Content and beaming with pride, she was happy to be a stay at home mother. But one blustery spring evening, news came of her husband’s sudden passing. Possessing no life insurance, there was little to cushion the financial blow from losing the breadwinner of a family. Still reeling from the tragedy of losing her husband, she made a plan to return to the workforce and rebuild their lives one daunting step at a time.
This woman was my mother, the queen of taking a comfort zone and breaking down its boundaries one wall at a time. She was a master at keeping her secret pains hidden whether it sadness from missing her husband, anxiety from tackling a great fear or the depression she felt when cancer invaded her life. She fought in the midst of adversity to keep pressing on with a smile on her face. As a child I thought she was fearless. As an adult I saw the truth, which made her my greatest hero.
In my return to writing, I had to find something inspirational to stay motivated. My mother always inspires me, making her an easy muse.

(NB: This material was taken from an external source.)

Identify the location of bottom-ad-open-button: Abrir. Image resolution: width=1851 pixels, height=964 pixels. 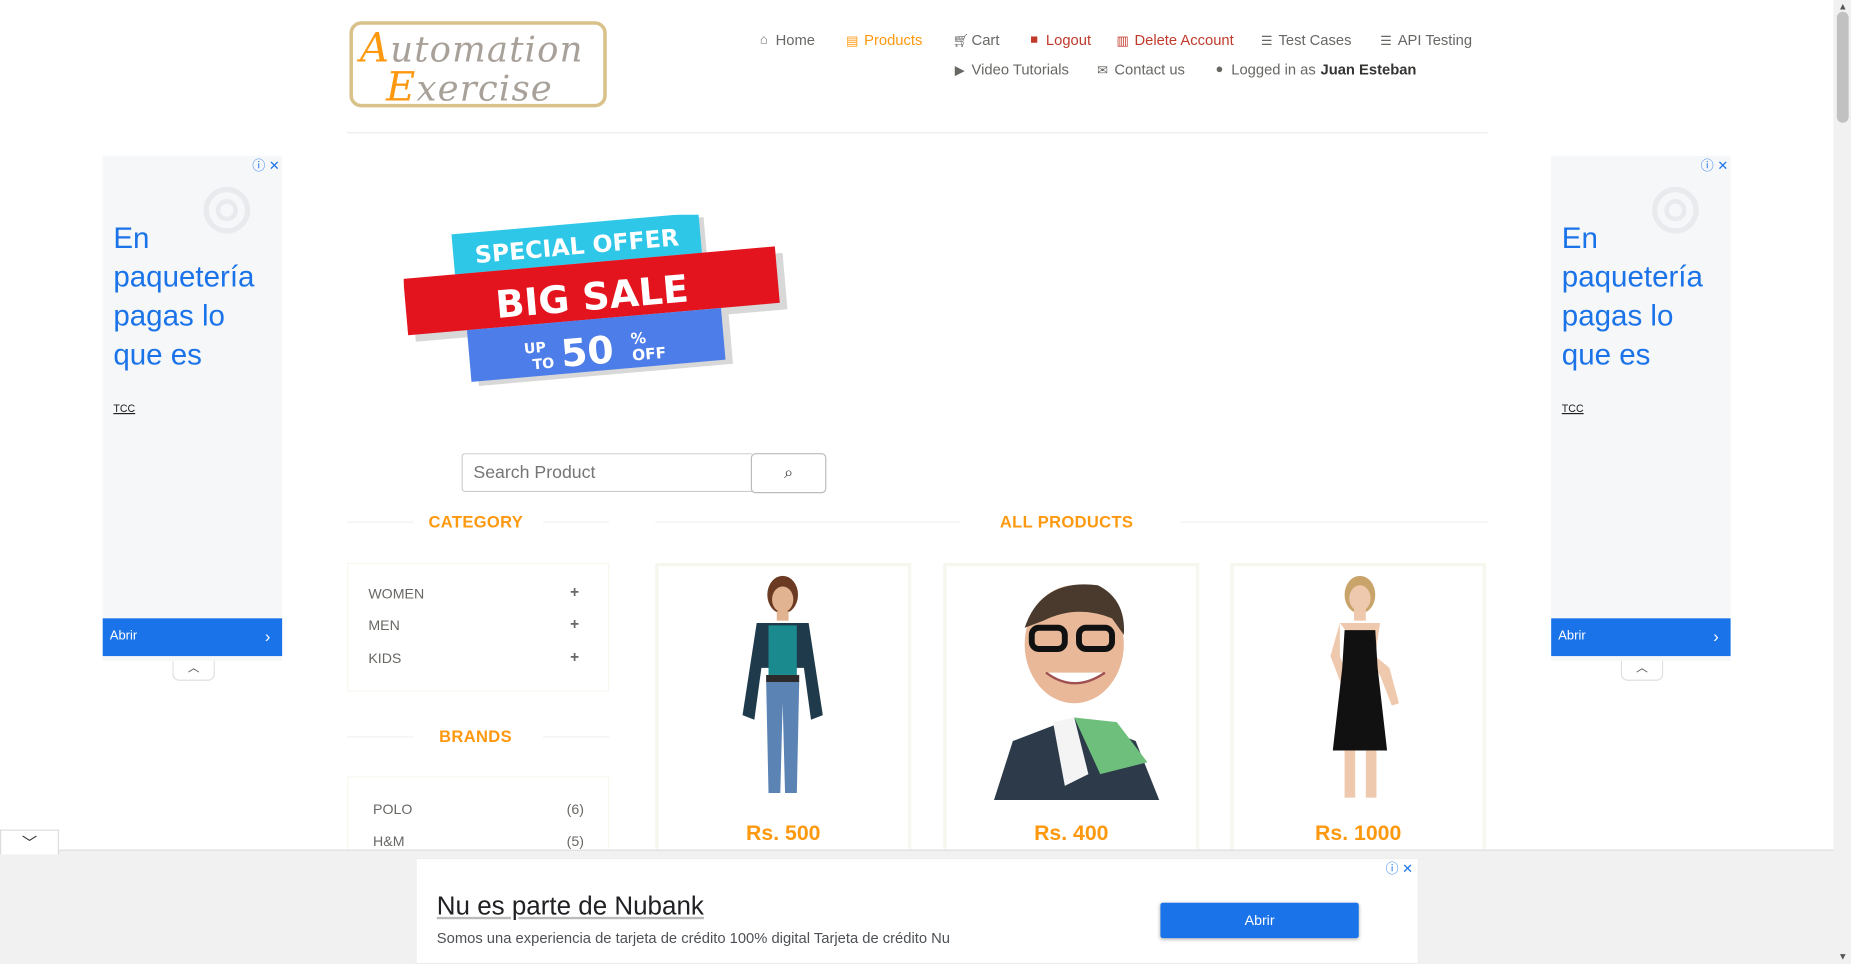
(1260, 920).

Recently, we moved far from home where everything and everyone was new to me. I’ve enjoyed meeting so many fresh faces, but it’s nerve wracking having them meet me. Does that make sense? Let me explain… I worry how people interpret my quirky personality when first introduced. There are many layers to my identity, added by my years spent on this earth. And I don’t mean like the age rings on a tree I mean, for example, fear. Fear is not a trait we are born with, it is learned. Fear can be so thick a layer it can become a barrier to trust, believing in ones self or trying new things. It can make us guarded and used as a shield, hiding who we truly are or keeping us from what we are capable of.
I find people fascinating; everyone has a story to tell. The stories of our life creates who we are, much like the elements created the terrain around us. Depending on how much wind, sun or rain we have faced determines how rocky or smooth our nature. I turn 36 this month and don’t like to admit how much the past decade has carved away at my foundation. I’ve faced my fair share of rain and hurricane force winds in my lifetime, each one shaping and changing me a little at a time. Some areas remain weakened and worn down, never to stand as they once did. Though, others have grown a root system strong enough and deep enough to weather the next storm without losing ground.
I’ve gotten more settled with my new rehab team and my desk at work screams me. There’s a lot going on between the practical (computer, calendar, and P.T. goniometer), the whimsical (flowery tissue box, fluffy bird pen, and a Magic 8 Ball) and the odd (a coffee mug picturing a missile launcher). The coffee mug is quite the “which one of these items does not belong”, and I can imagine the staff’s facial expressions when they see me drinking my coffee every morning. Are they curious? Maybe they are, but after surveying the various pieces on my desk, they deem me unstable and forgo the questioning.
The mug was my mother’s and when I see it, I don’t envision war. I feel her tenacity, the fire inside her hot enough to burn down the walls too weak to confine her. Once a timid yet clever stay at home mother turned widow turned army secretary. She packed up our lives for a better future and moved us hundreds of miles from home to become the manager of Ft. Bragg’s Central Issue Facility and eventually a Logistics Management Specialist- all in less than ten years. The woman who chose the church she got married in based on the shortest isle to avoid individual attention, became the woman who stood at a podium to address the Armies leading generals on the latest weapon system technologies.
I.T.A.S (Improved Target Acquisition System) was an anti-tank missile system, new at that time. Back then, I would come home and complain about all the high school drama or the stress of exams and just how “busy” my day was. She was always exhausted and would give a vague report on her long days. I just didn’t realize her kind of “busy” was directing practice launches of these technologies for the generals to see in action.
So when I feel my fear taking over or have days when I can’t fight the self-loathing pity party, I see that mug and remember the seeds of fire buried in my genes. If another storm brews or a new challenge presents itself, I know when pushed out of my comfort zone what I am capable of… because my hero showed me.